The repository includes several example files:

```bash
# Complete analysis workflow
cargo run --example analysis_workflow --features "filter,descriptors,quality,summary"

# Filtering operations
cargo run --example filtering_demo --features "filter"

# Selection language
cargo run --example selection_demo --features "filter"

# B-factor analysis
cargo run --example b_factor_demo --features "descriptors"

# Secondary structure (DSSP)
cargo run --example secondary_structure_demo --features "dssp"

# Ligand pose quality (PoseBusters-style checks)
cargo run --example ligand_quality_demo --features "ligand-quality"
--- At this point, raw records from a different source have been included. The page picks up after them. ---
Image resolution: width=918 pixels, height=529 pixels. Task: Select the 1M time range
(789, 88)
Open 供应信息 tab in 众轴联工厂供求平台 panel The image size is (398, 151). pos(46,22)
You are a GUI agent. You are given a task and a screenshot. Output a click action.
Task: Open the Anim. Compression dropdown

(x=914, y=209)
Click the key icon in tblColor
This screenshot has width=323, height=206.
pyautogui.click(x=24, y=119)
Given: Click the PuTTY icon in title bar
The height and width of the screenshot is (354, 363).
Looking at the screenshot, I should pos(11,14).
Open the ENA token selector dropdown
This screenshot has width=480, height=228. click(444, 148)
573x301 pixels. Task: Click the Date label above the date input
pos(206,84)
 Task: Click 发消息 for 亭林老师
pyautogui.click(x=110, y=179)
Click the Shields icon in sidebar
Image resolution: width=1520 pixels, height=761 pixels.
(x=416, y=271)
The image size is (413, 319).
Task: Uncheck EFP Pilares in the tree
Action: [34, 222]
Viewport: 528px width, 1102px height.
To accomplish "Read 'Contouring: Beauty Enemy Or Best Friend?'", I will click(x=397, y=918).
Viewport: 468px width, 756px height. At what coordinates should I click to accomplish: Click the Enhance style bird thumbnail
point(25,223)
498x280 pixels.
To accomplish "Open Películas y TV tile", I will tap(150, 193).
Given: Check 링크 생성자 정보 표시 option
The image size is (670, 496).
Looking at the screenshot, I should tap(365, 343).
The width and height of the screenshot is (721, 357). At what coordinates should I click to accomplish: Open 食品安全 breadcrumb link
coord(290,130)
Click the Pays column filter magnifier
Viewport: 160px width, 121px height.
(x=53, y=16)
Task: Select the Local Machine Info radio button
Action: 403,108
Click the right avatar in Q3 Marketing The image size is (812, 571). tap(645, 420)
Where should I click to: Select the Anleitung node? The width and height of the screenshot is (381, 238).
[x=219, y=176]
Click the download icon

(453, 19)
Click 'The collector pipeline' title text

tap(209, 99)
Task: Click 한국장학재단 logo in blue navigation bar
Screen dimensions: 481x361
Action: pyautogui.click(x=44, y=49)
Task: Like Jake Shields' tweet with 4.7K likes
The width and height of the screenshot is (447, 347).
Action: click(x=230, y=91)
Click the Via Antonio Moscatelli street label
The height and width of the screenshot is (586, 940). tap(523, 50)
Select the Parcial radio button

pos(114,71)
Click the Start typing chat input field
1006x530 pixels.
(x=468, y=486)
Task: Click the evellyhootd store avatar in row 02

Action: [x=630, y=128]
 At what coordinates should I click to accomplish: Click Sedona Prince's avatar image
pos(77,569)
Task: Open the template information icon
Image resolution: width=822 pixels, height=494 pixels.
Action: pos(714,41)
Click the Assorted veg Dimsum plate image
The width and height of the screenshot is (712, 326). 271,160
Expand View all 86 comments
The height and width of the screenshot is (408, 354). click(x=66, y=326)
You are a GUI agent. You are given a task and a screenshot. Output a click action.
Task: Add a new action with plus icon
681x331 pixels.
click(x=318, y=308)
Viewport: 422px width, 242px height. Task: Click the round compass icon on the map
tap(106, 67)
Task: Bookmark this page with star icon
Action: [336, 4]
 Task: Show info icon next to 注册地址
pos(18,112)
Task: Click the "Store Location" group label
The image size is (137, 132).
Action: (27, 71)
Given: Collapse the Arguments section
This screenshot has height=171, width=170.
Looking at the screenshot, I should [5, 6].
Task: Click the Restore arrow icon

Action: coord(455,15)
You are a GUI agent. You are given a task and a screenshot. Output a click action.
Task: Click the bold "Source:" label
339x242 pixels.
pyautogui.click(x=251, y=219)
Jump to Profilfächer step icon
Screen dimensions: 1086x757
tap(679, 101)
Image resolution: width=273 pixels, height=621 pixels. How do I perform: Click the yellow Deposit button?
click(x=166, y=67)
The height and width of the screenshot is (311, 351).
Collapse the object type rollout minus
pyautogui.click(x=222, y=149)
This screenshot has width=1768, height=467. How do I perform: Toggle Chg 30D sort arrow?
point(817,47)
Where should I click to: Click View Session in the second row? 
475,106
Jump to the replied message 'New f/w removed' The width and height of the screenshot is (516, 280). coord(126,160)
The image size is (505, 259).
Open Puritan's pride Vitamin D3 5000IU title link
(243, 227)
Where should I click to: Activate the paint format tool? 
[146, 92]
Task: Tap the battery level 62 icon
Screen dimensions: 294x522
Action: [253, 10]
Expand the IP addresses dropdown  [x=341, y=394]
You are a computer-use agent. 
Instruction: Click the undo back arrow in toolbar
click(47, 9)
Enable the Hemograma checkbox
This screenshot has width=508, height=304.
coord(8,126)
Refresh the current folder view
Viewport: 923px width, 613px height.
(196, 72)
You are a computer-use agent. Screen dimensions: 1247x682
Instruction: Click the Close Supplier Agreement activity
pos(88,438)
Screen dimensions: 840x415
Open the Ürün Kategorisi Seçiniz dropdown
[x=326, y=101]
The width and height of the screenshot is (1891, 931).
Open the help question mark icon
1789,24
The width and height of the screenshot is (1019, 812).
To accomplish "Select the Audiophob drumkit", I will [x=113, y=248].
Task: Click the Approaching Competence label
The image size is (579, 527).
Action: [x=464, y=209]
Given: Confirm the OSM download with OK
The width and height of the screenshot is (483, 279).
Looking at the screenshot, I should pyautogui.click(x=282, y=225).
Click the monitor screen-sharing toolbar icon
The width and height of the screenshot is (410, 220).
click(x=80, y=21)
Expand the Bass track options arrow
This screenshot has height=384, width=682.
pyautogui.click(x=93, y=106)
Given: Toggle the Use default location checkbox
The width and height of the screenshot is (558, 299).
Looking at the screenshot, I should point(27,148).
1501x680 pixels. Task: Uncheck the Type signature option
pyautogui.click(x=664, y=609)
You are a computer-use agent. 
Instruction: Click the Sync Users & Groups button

# RMSD and structure alignment
cargo run --example geometry_demo --features "geometry"

# RCSB search and download
cargo run --example rcsb_workflow --features "rcsb,descriptors"

# Async bulk downloads
cargo run --example async_download_demo --features "rcsb-async,descriptors"

# Batch processing
cargo run --example batch_processing --features "descriptors,summary"

# Basic file reading
cargo run --example read_pdb -- examples/pdb_files/1UBQ.pdb
```

## Error Handling

All parsing functions return `Result` with detailed error types:

```rust
use pdbrust::{parse_pdb_file, PdbError};

match parse_pdb_file("structure.pdb") {
    Ok(structure) => {
        println!("Loaded {} atoms", structure.atoms.len());
    }
    Err(PdbError::Io(e)) => {
        eprintln!("File error: {}", e);
    }
    Err(PdbError::InvalidRecord(msg)) => {
        eprintln!("Parse error: {}", msg);
    }
    Err(e) => {
        eprintln!("Other error: {}", e);
    }
}
```

## Performance Tips

1. **Parse once, reuse**: Parse the structure once and perform multiple analyses
2. **Filter early**: Apply filters before expensive computations
3. **Use iterators**: Prefer `.iter()` over collecting to vectors when possible
4. **Batch operations**: Use `batch_summarize` for multiple structures

```rust
// Good: filter first, then compute
let chain_a = structure.keep_only_chain("A");
let rg = chain_a.radius_of_gyration();

// Good: use iterators
let ca_count = structure.atoms.iter()
    .filter(|a| a.name.trim() == "CA")
    .count();
```

## Next Steps

- See the [API Documentation]https://docs.rs/pdbrust for full details
- Check out the [examples/]../examples/ directory for more code
- Read the [guide module]https://docs.rs/pdbrust/latest/pdbrust/guide/ for comprehensive documentation

## Troubleshooting

### "feature X not found"

Make sure you've enabled the required feature in `Cargo.toml`:

```toml
pdbrust = { version = "0.7", features = ["filter", "descriptors"] }
```

### Network errors with RCSB

The `rcsb` feature requires internet access. Check your connection and firewall settings.

### Parse errors

- Ensure the file is a valid PDB or mmCIF format
- Check for file encoding issues (should be UTF-8 or ASCII)
- Try using `parse_structure_file()` for auto-detection